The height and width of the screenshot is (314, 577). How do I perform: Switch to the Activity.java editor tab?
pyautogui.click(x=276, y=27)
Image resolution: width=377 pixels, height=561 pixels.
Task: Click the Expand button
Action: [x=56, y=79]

----------

Aim of the exercise – The data must be output in full, exactly as given.

Written response –
The height and width of the screenshot is (314, 577). How do I perform: Switch to the Activity.java editor tab?
pyautogui.click(x=276, y=27)
Image resolution: width=377 pixels, height=561 pixels.
Task: Click the Expand button
Action: [x=56, y=79]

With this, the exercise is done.